Can emergency powers solve traffic mess?

This post was last updated on March 26th, 2020 at 02:58 pm

President Rodrigo Duterte’s violent war on drugs may be hogging all the headlines barely two months into his administration, but the pervading crisis Metro Manila dwellers have to deal with everyday remains the continually worsening traffic situation.
In his first State of the Nation Address, President Rodrigo Duterte asked for emergency powers to solve the country’s paralyzing transportation state; and following this pronouncement, the Senate began deliberations on several measures granting the executive branch special powers to address the traffic mess.
Great power = fiscal responsibility
Senate Bills No. 11 and 154, filed respectively by Senate President Pro-Tempore Franklin Drilon and Sen. Joseph Victor Ejercito, grant the President the authority to go around standard bidding and procurement procedures for the construction, repair, rehabilitation, and the improvement or maintenance of transportation projects. If passed, the bills exempt the executive department from compliance with restrictions imposed by law on purchase of supplies. The proposed measures also prohibit restraining orders against transportation projects unless issued by the Supreme Court.
During the Senate hearing with transport officials, Senate Public Services Committee Chair Grace Poe emphasized the importance of the proposed emergency powers to be Freedom of Information (FOI)-compliant, warning that such powers could be easily abused since power would be concentrated in one person.
“We may allow you to take shortcuts for as long as they do not shortchange the taxpayers. There must be no hidden costs, or undeclared conditional debts that will be passed on to several generations,” Poe said.
“We will not go for vague powers or blank checks. I assure you, there will be elbow room and wide latitude given, but not wide enough for thieves to sneak in.”
Department of Transportation Secretary Arthur Tugade, who also pointed out the need to redistribute flights out of the Ninoy Aquino International Airport, vowed that all projects implemented through emergency powers will be completely transparent and will not last longer than two years.

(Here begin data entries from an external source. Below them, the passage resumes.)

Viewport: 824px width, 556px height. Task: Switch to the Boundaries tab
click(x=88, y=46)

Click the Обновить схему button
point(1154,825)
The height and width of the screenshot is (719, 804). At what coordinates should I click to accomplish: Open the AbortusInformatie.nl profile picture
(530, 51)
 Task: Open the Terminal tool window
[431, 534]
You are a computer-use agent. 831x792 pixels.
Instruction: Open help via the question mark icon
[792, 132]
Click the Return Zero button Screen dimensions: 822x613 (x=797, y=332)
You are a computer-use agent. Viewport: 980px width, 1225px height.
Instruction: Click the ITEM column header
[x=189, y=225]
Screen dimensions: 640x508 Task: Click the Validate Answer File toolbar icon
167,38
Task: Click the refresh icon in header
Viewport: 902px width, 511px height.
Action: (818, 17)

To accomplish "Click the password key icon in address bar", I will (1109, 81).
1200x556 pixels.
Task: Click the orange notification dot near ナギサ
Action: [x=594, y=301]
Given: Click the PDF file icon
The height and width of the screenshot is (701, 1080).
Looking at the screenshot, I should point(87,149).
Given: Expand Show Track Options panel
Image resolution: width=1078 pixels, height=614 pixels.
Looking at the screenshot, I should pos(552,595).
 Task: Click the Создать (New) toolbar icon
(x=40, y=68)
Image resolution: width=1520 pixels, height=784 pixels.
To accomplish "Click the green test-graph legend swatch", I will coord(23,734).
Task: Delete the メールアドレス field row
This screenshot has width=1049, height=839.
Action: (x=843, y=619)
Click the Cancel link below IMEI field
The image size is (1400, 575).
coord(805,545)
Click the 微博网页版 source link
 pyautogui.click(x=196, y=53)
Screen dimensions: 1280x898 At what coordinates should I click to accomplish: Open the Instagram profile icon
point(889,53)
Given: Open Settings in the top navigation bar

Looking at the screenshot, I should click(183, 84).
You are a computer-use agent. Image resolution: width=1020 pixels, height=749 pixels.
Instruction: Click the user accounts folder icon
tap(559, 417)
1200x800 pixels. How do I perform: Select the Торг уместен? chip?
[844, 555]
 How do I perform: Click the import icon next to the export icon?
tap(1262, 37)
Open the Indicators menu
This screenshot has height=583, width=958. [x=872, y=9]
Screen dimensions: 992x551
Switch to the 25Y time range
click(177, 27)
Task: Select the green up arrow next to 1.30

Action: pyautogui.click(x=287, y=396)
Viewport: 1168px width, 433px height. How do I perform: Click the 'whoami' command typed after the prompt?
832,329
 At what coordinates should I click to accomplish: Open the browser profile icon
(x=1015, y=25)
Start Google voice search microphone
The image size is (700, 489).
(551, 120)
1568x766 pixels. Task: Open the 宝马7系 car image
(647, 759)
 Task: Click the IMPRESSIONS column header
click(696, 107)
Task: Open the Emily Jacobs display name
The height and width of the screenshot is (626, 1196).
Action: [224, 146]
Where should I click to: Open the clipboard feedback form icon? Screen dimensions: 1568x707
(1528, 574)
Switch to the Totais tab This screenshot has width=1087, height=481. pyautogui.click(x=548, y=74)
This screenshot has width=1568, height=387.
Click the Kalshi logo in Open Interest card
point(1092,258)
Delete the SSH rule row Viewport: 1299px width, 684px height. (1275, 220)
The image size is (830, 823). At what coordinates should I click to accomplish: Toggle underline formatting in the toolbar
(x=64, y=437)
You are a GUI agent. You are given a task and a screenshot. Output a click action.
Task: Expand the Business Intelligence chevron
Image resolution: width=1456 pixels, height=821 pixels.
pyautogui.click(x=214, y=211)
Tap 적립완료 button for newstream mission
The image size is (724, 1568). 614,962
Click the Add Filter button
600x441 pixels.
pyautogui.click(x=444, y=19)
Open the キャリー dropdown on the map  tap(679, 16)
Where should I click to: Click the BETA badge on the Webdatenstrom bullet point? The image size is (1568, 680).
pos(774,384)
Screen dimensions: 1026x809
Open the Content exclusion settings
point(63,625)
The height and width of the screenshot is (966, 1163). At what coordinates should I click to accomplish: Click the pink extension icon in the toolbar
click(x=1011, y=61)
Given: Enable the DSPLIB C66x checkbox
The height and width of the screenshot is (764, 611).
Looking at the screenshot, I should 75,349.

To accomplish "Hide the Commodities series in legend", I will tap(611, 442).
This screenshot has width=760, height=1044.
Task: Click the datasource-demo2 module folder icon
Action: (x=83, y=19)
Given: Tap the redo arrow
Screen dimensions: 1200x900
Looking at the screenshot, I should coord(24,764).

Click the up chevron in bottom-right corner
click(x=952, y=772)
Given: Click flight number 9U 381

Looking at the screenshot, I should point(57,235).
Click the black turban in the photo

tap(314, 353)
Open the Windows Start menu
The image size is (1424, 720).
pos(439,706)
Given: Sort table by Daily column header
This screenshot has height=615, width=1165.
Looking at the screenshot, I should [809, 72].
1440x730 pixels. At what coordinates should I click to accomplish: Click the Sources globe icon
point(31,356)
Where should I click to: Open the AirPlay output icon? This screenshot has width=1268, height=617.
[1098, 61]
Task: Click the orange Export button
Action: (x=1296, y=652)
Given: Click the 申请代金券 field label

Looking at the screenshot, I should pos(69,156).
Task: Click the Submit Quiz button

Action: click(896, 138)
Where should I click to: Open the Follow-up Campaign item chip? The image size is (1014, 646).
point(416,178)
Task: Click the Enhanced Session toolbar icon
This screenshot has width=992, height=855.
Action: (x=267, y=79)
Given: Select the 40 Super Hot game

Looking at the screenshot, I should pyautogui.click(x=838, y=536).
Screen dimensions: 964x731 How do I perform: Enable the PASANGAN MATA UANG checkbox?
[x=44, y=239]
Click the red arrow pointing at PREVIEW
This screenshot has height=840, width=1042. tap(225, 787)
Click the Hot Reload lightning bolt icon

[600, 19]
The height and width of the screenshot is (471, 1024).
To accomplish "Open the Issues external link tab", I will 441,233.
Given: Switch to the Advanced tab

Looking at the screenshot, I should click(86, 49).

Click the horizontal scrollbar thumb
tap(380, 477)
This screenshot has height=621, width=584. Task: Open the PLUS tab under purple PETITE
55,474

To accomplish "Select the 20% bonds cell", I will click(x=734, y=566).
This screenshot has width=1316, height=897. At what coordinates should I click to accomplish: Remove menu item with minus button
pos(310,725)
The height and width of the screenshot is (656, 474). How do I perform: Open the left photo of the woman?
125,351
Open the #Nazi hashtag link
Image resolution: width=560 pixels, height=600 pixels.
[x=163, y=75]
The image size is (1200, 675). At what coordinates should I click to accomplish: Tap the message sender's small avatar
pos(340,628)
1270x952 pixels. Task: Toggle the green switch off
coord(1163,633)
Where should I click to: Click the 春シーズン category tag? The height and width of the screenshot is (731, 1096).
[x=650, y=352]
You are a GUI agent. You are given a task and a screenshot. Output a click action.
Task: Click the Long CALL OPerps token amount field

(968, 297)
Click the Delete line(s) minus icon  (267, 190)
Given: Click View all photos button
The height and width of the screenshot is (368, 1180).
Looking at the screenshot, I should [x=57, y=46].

“I give you my word, whatever we do, not only in relation to the emergency power, we shall be FOI-compliant,” Tugade said. I stand on the spirit of accountability and transparency. It shall be done.”
In an interview in ABS-CBN’s Headstart a day after the hearing, Poe said that she sees emergency powers being granted “hopefully before we adjourn in December,” while also pointing out that the Transportation Department has yet to give them a detailed plan of the extent of the powers.
“They haven’t even identified the specific roads, how many kilometers of train. They have to be able to give us all of these specifics before we can actually deliberate on the extent of the emergency powers,” the senator said.
FOI concerns
Last July 23, Duterte signed the executive order (EO) implementing FOI in the executive branch—an order that grants public “access to information, official records, public records, documents and papers pertaining to official acts, transactions, or decisions, as well as to government research data and used as basis for public document.”
The order covers all government agencies under the executive branch, as well as government-owned or controlled corporations and state universities and colleges.
The public lauded Duterte’s signing of the FOI just 24 days into his presidency, even if it only covers the executive branch, particularly because it was a measure that languished during the previous administration’s six years.
But lawyer, broadcaster and law professor Mel Sta. Maria warned, “the devil is in the details,” writing in an Interaksyon.com article that “close scrutiny of the EO provides its own causes for infectivity.”
Section 7 of the EO provides that “While access to information, public records and official records, responsible officials shall afford full protection to the right to privacy of the individuals as follows: Each government office per Section 2 shall ensure that personal information in its custody or under its control is disclosed or released only if it is material or relevant to the subject matter of the request and its disclosure is permissible under this order, or existing law, rules or regulations.”
Sta. Maria pointed out that one “existing law” in relation to personal information is the Data Privacy Act of 2012, which he writes, “essentially provides that, as a general rule, the personal information of individuals shall not be revealed and cannot be printed, recorded, used and disseminated by others. This is applicable both to private people and government officials except that, in case of the latter; information can be obtained relating to their positions and functions in the government.”
What this means, according to Sta. Maria, is that the National Privacy Commission can determine whether the release of information will be harmful to public interest or national security, and therefore can control what can and cannot be revealed.
“And so pursuant to the unnamed “existing law” (which inevitably includes the Data Privacy Act of 2012) referred to by the EO, secrecy, not transparency is the governing and general rule when it comes to the private lives of government officials. And this ‘existing law’ can always be used as a scapegoat for non-disclosure by executive officials. It can always say that the “existing law” ties their hands,” Sta. Maria wrote.